I have collected some empirical data concerning the polling problem. If we sort the successful polls by time and plot the ordinal fraction against time we get this:
If we plot on a logarithmic scale, it looks like this:
This looks suspiciously familiar. My gut feeling was that there was a log-normal distribution somewhere around here. If we try fitting a cumulative log-normal distribution to the data, we get this:

(μ = 4.3, σ = 1.6)
That is a very good fit for the range of interest.

Last night I had an ‘Aha!’ moment. We can look at the distribution as the probability that a result will be ready when we poll (that's not the ‘Aha!’). But we can pretend that we made all the RPCs at exactly the same time. If we had, then this chart shows the fraction of RPCs that finish as a function of time (not a big ‘Aha!’, but I'll take it). So if we were to poll at 2 seconds, we'd find about 20% of the RPCs have completed, but if we wait until about 4.5 seconds we'd find 90% have completed.

What if we polled at 2 seconds and 4.5 seconds? Well, the 20% that completed before the poll at 2 seconds will be serviced right after that poll, but any that become ready between 2 and 4.5 seconds will have to wait until the later poll. That will be 90 - 20 = 70%. That is to say, the efficacy of the poll — the marginal increase in likelihood of getting a response — is proportional to the vertical difference in the graph divided by the time since the last poll. Or, to put it yet another way, the polling frequency should be proportional to the derivative of the distribution.

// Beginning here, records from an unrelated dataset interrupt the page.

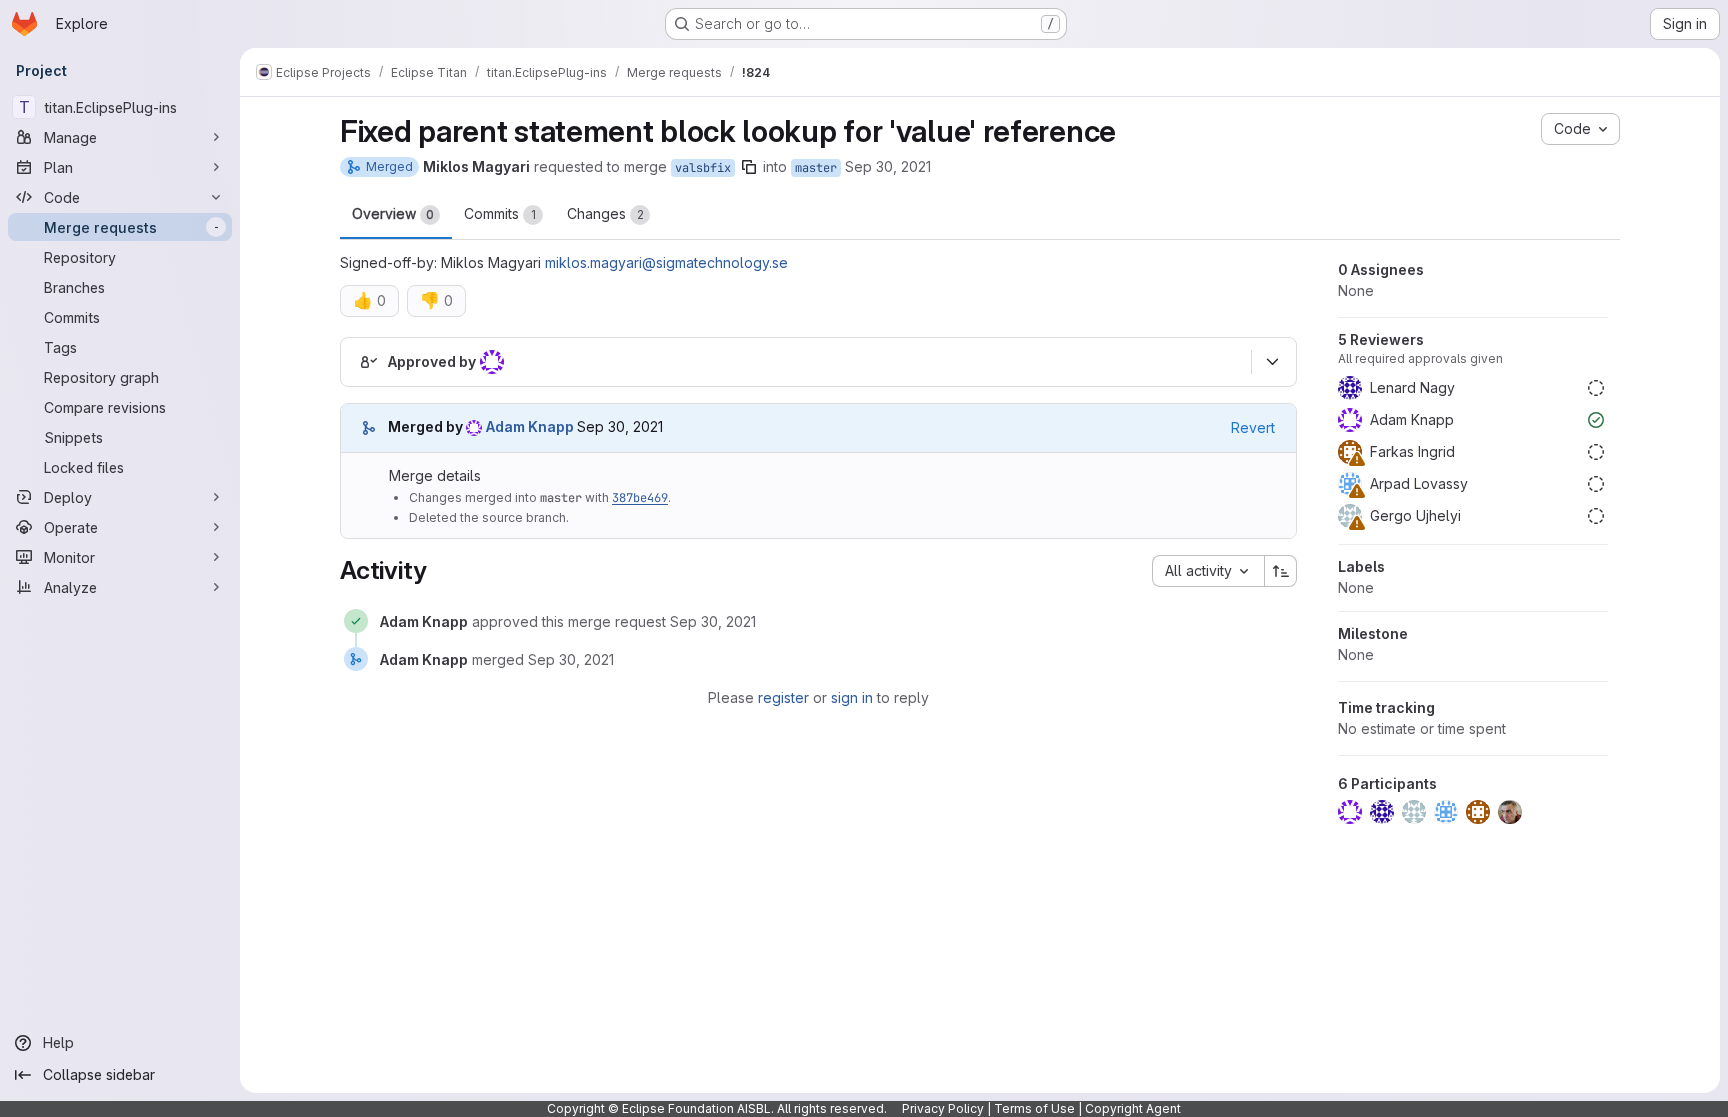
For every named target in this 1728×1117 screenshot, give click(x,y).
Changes (605, 213)
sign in (852, 697)
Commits (500, 213)
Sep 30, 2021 (888, 166)
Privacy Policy (943, 1108)
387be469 (640, 498)
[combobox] (1208, 571)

Aha!

An empirical measurement of the derivative would have a lot of noise. Fortunately, we noticed that the cumulative distribution is closely modeled by a cumulative log-normal curve. Cumulative means integral. The derivative is therefore simply a log-normal curve centered at the median time (about 3 seconds). (Is this an ‘Aha!’, or a ‘D'oh!’ moment?)

I think I have enough of an understanding of this problem to write some code.